(Collected data)
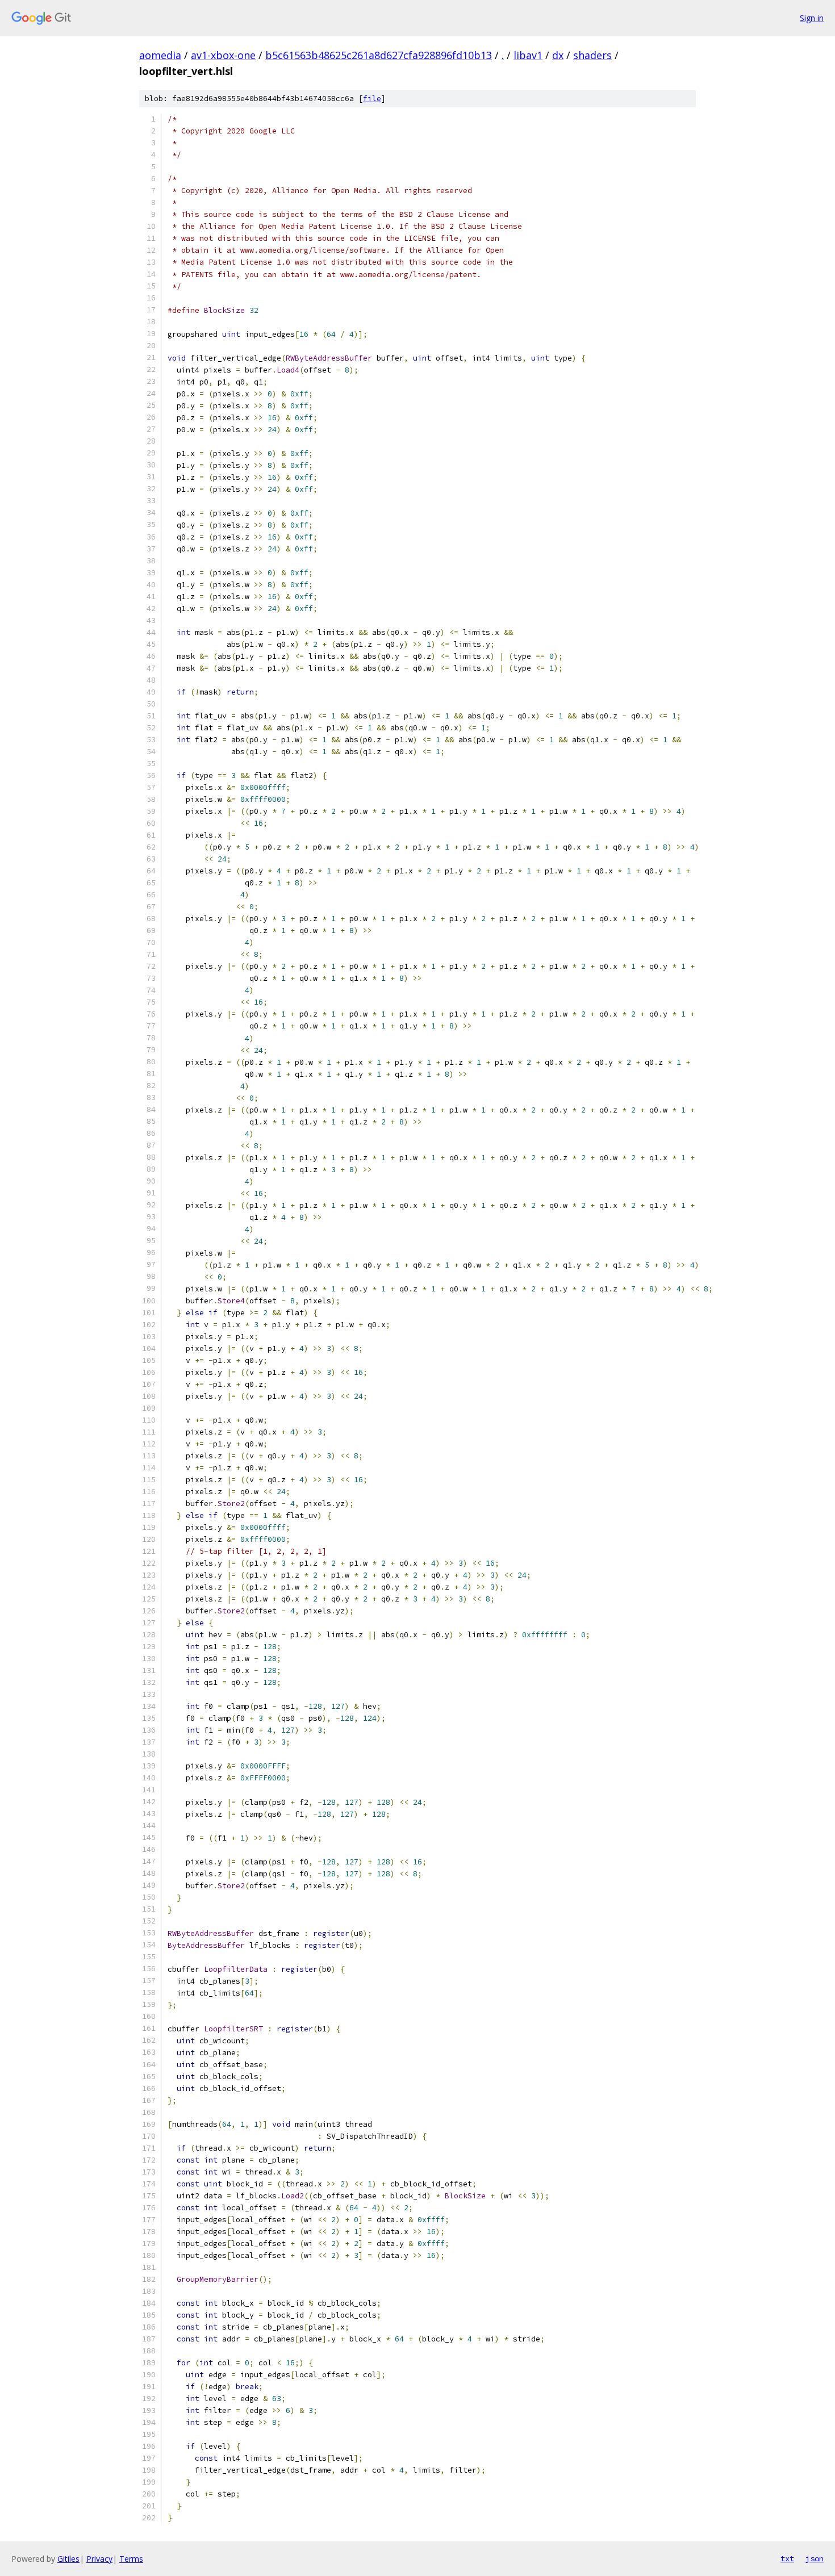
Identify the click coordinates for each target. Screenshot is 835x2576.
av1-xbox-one (223, 55)
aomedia (160, 55)
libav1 (527, 55)
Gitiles (68, 2558)
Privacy (99, 2558)
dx (557, 55)
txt (787, 2558)
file (372, 98)
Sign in (812, 17)
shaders (592, 55)
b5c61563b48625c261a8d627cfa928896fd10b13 (378, 55)
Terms (131, 2558)
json (814, 2558)
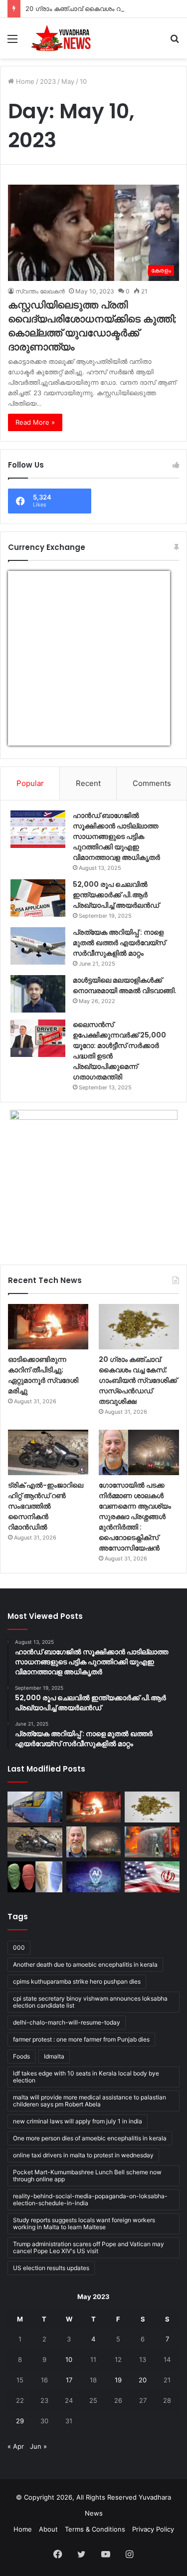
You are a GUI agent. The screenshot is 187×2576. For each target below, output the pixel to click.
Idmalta (54, 2056)
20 (143, 2380)
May (67, 81)
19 (118, 2380)
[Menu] (12, 42)
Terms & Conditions (95, 2529)
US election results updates (51, 2268)
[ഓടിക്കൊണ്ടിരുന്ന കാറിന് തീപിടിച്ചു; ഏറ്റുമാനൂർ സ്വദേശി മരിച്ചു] (48, 1326)
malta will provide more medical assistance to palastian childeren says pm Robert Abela (89, 2100)
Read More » (35, 422)
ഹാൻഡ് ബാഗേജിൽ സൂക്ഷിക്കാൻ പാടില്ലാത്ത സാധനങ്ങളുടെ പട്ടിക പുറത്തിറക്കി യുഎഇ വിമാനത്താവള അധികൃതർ (116, 836)
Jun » (38, 2446)
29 (20, 2421)
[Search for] (175, 42)
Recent (88, 783)
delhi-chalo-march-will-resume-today (66, 2022)
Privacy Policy (153, 2529)
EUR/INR (28, 739)
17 (69, 2380)
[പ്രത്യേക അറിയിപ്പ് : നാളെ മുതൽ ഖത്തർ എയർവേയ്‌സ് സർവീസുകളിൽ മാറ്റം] (37, 946)
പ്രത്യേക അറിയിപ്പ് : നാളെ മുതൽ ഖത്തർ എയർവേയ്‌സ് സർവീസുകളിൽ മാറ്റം (119, 942)
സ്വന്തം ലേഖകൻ (40, 291)
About (48, 2529)
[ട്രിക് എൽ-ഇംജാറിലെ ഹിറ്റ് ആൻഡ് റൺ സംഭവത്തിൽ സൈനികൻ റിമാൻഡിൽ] (48, 1452)
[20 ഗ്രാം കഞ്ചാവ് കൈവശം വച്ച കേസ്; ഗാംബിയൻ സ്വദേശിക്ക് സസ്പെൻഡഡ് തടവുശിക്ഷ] (139, 1326)
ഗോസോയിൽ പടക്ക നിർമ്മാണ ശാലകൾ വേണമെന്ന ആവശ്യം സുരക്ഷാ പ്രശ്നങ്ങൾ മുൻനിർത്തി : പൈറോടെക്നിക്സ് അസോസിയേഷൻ (135, 1516)
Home (24, 81)
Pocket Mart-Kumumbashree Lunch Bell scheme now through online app (87, 2175)
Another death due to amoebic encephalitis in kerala (85, 1964)
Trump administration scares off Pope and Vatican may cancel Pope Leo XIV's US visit (88, 2247)
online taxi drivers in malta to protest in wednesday (83, 2155)
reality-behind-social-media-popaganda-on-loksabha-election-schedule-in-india (90, 2199)
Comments (152, 783)
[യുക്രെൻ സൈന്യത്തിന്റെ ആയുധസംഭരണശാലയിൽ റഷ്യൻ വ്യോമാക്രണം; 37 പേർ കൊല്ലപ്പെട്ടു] (152, 1841)
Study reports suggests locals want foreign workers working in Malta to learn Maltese (84, 2223)
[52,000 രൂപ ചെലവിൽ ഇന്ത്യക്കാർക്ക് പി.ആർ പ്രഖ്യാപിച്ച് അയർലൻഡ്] (37, 898)
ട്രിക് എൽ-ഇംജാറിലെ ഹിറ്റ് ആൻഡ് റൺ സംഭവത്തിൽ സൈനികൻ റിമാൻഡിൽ (45, 1506)
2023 (48, 81)
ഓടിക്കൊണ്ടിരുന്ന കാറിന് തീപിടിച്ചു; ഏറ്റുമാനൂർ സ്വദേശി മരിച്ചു (43, 1375)
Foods (21, 2056)
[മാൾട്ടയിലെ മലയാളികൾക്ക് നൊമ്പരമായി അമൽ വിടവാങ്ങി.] (37, 994)
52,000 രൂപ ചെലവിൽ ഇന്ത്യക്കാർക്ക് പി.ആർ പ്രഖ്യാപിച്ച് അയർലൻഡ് (116, 894)
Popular (30, 783)
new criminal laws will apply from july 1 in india (77, 2121)
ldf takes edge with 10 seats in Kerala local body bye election (86, 2076)
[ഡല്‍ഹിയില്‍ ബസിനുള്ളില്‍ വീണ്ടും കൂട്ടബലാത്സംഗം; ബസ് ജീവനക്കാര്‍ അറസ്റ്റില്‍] (34, 1807)
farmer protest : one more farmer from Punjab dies (81, 2039)
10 (68, 2359)
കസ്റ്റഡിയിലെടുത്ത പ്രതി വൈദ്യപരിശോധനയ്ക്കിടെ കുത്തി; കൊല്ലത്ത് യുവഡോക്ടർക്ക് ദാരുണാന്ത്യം (92, 326)
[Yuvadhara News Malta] (65, 38)
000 (19, 1947)
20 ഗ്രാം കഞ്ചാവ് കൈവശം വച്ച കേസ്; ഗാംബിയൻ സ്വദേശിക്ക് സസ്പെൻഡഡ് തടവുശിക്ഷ (138, 1380)
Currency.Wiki (143, 739)
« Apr (15, 2446)
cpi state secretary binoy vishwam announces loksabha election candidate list (90, 2002)
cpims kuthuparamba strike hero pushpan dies (77, 1981)
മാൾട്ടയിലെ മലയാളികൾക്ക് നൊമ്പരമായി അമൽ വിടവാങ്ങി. (125, 985)
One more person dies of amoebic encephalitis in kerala (90, 2138)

- [TASK BRIEF]
Would you transcribe all of the entries above exactly, minus the images?

- [REPLY TO THE EXERCISE]
Identify the click coordinates for each target. Screenshot is 835x2576.
av1-xbox-one (223, 55)
aomedia (160, 55)
libav1 (527, 55)
Gitiles (68, 2558)
Privacy (99, 2558)
dx (557, 55)
txt (787, 2558)
file (372, 98)
Sign in (812, 17)
shaders (592, 55)
b5c61563b48625c261a8d627cfa928896fd10b13 (378, 55)
Terms (131, 2558)
json (814, 2558)
You are a GUI agent. The screenshot is 187×2576. For each target below, output the pixel to click.
Idmalta (54, 2056)
20 (143, 2380)
May (67, 81)
19 (118, 2380)
[Menu] (12, 42)
Terms & Conditions (95, 2529)
US election results updates (51, 2268)
[ഓടിക്കൊണ്ടിരുന്ന കാറിന് തീപിടിച്ചു; ഏറ്റുമാനൂർ സ്വദേശി മരിച്ചു] (48, 1326)
malta will provide more medical assistance to palastian childeren says pm Robert Abela (89, 2100)
Read More » (35, 422)
ഹാൻഡ് ബാഗേജിൽ സൂക്ഷിക്കാൻ പാടില്ലാത്ത സാധനങ്ങളുടെ പട്ടിക പുറത്തിറക്കി യുഎഇ വിമാനത്താവള അധികൃതർ (116, 836)
Jun » (38, 2446)
29 (20, 2421)
[Search for] (175, 42)
Recent (88, 783)
delhi-chalo-march-will-resume-today (66, 2022)
Privacy Policy (153, 2529)
EUR/INR (28, 739)
17 (69, 2380)
[പ്രത്യേക അറിയിപ്പ് : നാളെ മുതൽ ഖത്തർ എയർവേയ്‌സ് സർവീസുകളിൽ മാറ്റം] (37, 946)
പ്രത്യേക അറിയിപ്പ് : നാളെ മുതൽ ഖത്തർ എയർവേയ്‌സ് സർവീസുകളിൽ മാറ്റം (119, 942)
സ്വന്തം ലേഖകൻ (40, 291)
About (48, 2529)
[ട്രിക് എൽ-ഇംജാറിലെ ഹിറ്റ് ആൻഡ് റൺ സംഭവത്തിൽ സൈനികൻ റിമാൻഡിൽ] (48, 1452)
[20 ഗ്രാം കഞ്ചാവ് കൈവശം വച്ച കേസ്; ഗാംബിയൻ സ്വദേശിക്ക് സസ്പെൻഡഡ് തടവുശിക്ഷ] (139, 1326)
ഗോസോയിൽ പടക്ക നിർമ്മാണ ശാലകൾ വേണമെന്ന ആവശ്യം സുരക്ഷാ പ്രശ്നങ്ങൾ മുൻനിർത്തി : പൈറോടെക്നിക്സ് അസോസിയേഷൻ (135, 1516)
Home (24, 81)
Pocket Mart-Kumumbashree Lunch Bell scheme now through online app (87, 2175)
Another death due to amoebic encephalitis in kerala (85, 1964)
Trump administration scares off Pope and Vatican may cancel Pope Leo XIV's US visit (88, 2247)
online taxi drivers in malta to protest in wednesday (83, 2155)
reality-behind-social-media-popaganda-on-loksabha-election-schedule-in-india (90, 2199)
Comments (152, 783)
[യുക്രെൻ സൈന്യത്തിന്റെ ആയുധസംഭരണശാലയിൽ റഷ്യൻ വ്യോമാക്രണം; 37 പേർ കൊല്ലപ്പെട്ടു] (152, 1841)
Study reports suggests locals want foreign workers working in Malta to learn Maltese (84, 2223)
[52,000 രൂപ ചെലവിൽ ഇന്ത്യക്കാർക്ക് പി.ആർ പ്രഖ്യാപിച്ച് അയർലൻഡ്] (37, 898)
ട്രിക് എൽ-ഇംജാറിലെ ഹിറ്റ് ആൻഡ് റൺ സംഭവത്തിൽ സൈനികൻ റിമാൻഡിൽ (45, 1506)
2023 (48, 81)
ഓടിക്കൊണ്ടിരുന്ന കാറിന് തീപിടിച്ചു; ഏറ്റുമാനൂർ സ്വദേശി മരിച്ചു (43, 1375)
Foods (21, 2056)
[മാൾട്ടയിലെ മലയാളികൾക്ക് നൊമ്പരമായി അമൽ വിടവാങ്ങി.] (37, 994)
52,000 രൂപ ചെലവിൽ ഇന്ത്യക്കാർക്ക് പി.ആർ പ്രഖ്യാപിച്ച് അയർലൻഡ് (116, 894)
Popular (30, 783)
new criminal laws will apply from july 1 in india (77, 2121)
ldf takes edge with 10 seats in Kerala local body bye election (86, 2076)
[ഡല്‍ഹിയില്‍ ബസിനുള്ളില്‍ വീണ്ടും കൂട്ടബലാത്സംഗം; ബസ് ജീവനക്കാര്‍ അറസ്റ്റില്‍] (34, 1807)
farmer protest : one more farmer from Punjab dies (81, 2039)
10 (68, 2359)
കസ്റ്റഡിയിലെടുത്ത പ്രതി വൈദ്യപരിശോധനയ്ക്കിടെ കുത്തി; കൊല്ലത്ത് യുവഡോക്ടർക്ക് ദാരുണാന്ത്യം (92, 326)
[Yuvadhara News Malta] (65, 38)
000 (19, 1947)
20 ഗ്രാം കഞ്ചാവ് കൈവശം വച്ച കേസ്; ഗാംബിയൻ സ്വദേശിക്ക് സസ്പെൻഡഡ് തടവുശിക്ഷ (138, 1380)
Currency.Wiki (143, 739)
« Apr (15, 2446)
cpi state secretary binoy vishwam announces loksabha election candidate list (90, 2002)
cpims kuthuparamba strike hero pushpan dies (77, 1981)
മാൾട്ടയിലെ മലയാളികൾക്ക് നൊമ്പരമായി അമൽ വിടവാങ്ങി. (125, 985)
One more person dies of amoebic encephalitis in kerala (90, 2138)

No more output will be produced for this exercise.